2918 sayılı Karayolları Trafik Kanunu’nun 97. maddesi ile zorunlu mali sorumluk sigortasından faydalanmak isteyen hak sahiplerinin dava yoluna gitmeden önce sigortacıya yazılı başvuru yapması gerektiği düzenlenmiş olmakla birlikte başvurunun yapıldığı ancak, eksik ya da usule uygun olmayan belge ile başvurulduğu savunmasının olduğu durumlarda ise usule uygun olmadığı savunulan belgedeki eksikliğin tamamlanabileceği açıktır.

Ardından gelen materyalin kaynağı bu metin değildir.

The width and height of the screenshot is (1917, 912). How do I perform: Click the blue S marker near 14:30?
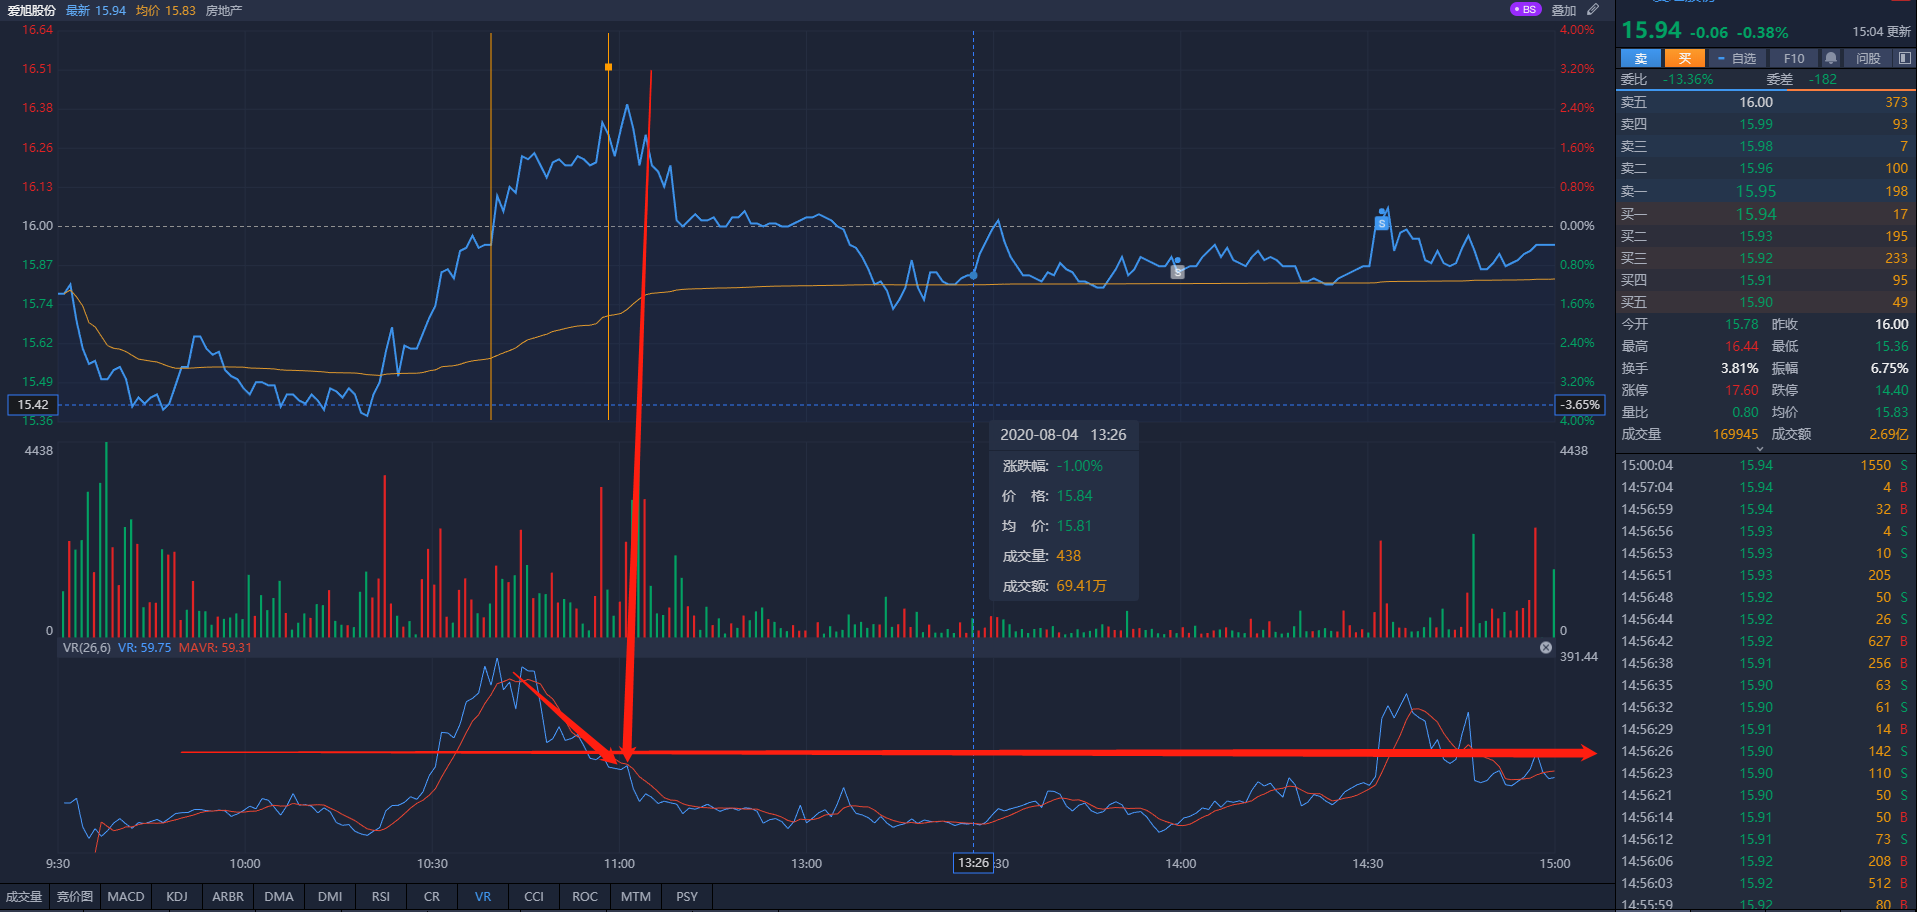[x=1382, y=223]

İtiraz Hakem Heyetince; davacının maluliyet oranının tespiti için Adli Tıp Kurumu veya Üniversite Hastaneleri’nin Adli Tıp Anabilim Dalı bölümlerinden olay tarihinde yürürlükte olan Erişkinler İçin Engellilik Değerlendirmesi Hakkında Yönetmelik hükümlerine uygun rapor alınarak davacının kaza nedeniyle uğradığı çalışma gücü kaybı bulunup bulunmadığı ve varsa oranı konusunda ayrıntılı, gerekçeli ve denetime elverişli rapor alınarak (usuli kazanılmış haklar gözetilmek suretiyle) sonucuna göre karar verilmesi gerekirken yazılı şekilde hüküm tesis edilmiş olması doğru değildir. Kararın bu nedenle bozulması gerekir.
SONUÇ: Yukarıda açıklanan nedenlerle davacı vekilinin temyiz itirazlarının kabulü ile İtiraz Hakem Heyeti kararının BOZULMASINA, peşin alınan harcın istek halinde temyiz eden davacıya geri verilmesine 02.11.2022 gününde oybirliğiyle karar verildi.